THE PROBLEM:
For the entries that follow, tally the lines holding the string "this". Give the total and nothing else.
==== INFORMATION GIVEN
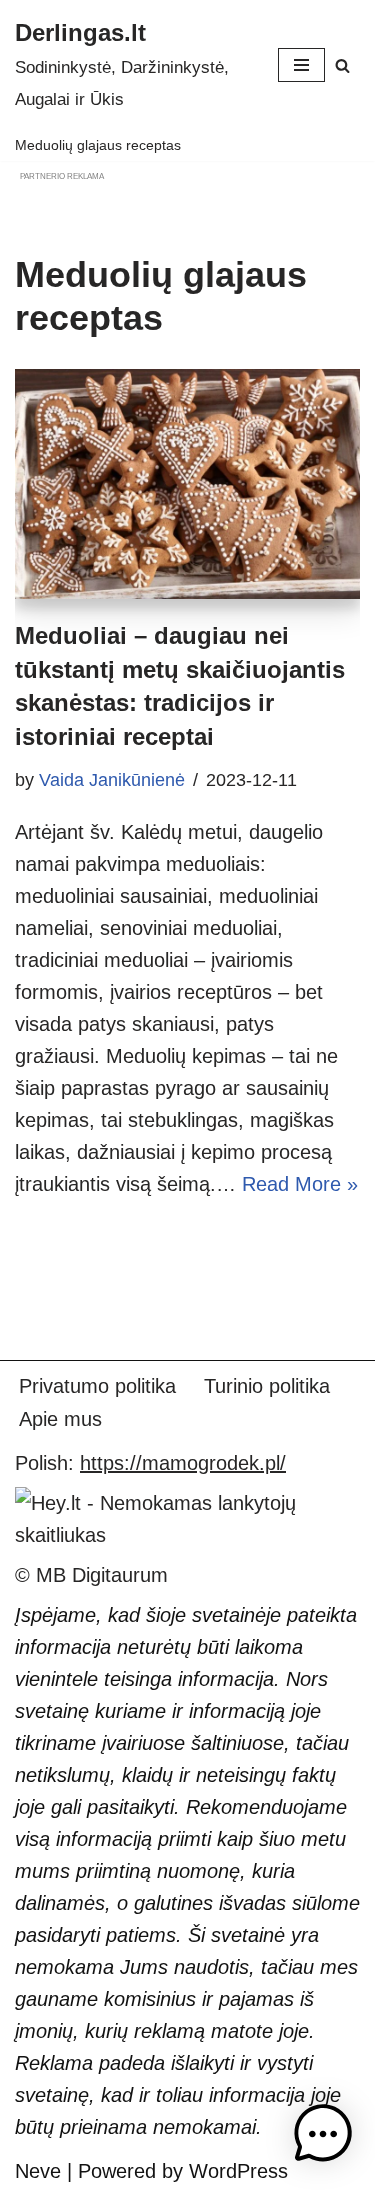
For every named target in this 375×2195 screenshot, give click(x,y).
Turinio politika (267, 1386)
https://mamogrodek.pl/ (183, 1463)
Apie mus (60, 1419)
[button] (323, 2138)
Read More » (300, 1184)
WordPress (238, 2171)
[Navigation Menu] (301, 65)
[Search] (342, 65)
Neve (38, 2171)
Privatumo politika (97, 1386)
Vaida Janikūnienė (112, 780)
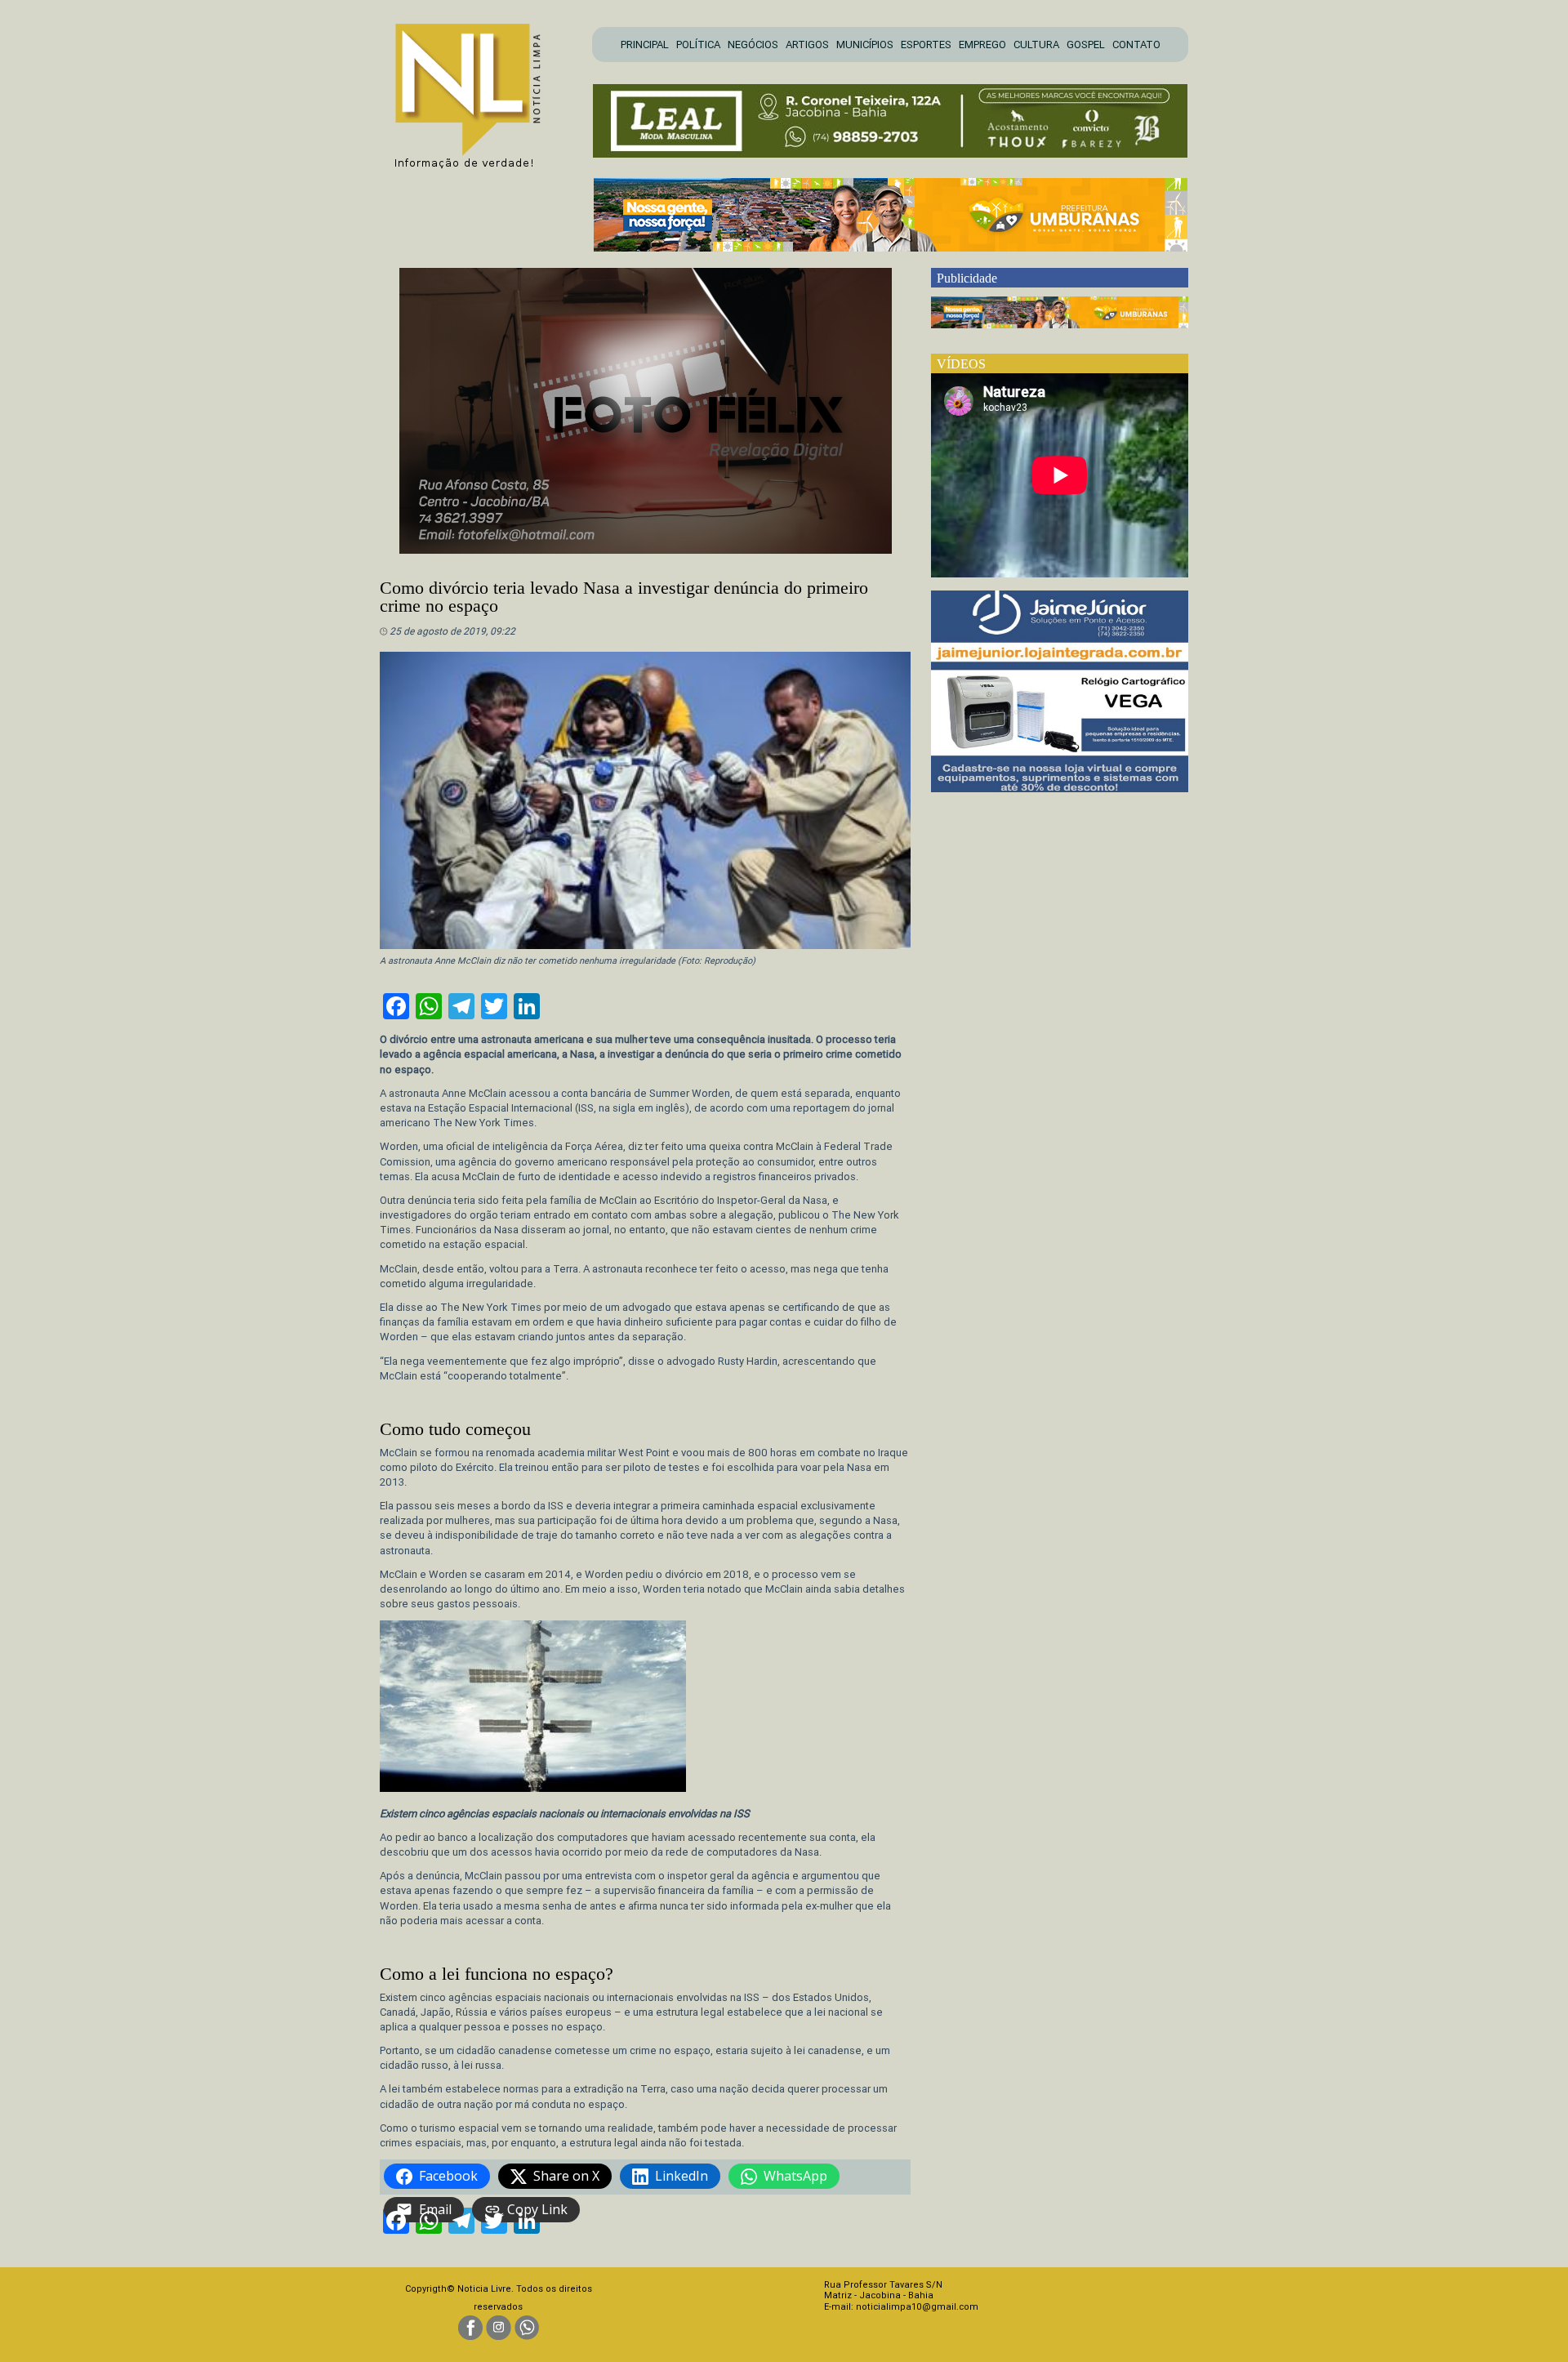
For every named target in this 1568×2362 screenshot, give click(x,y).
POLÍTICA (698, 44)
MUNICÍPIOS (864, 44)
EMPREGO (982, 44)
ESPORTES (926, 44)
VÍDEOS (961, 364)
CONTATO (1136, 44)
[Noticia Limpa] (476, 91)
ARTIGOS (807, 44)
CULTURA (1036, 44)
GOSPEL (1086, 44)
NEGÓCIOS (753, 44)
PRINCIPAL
========
RESULT BELOW:
2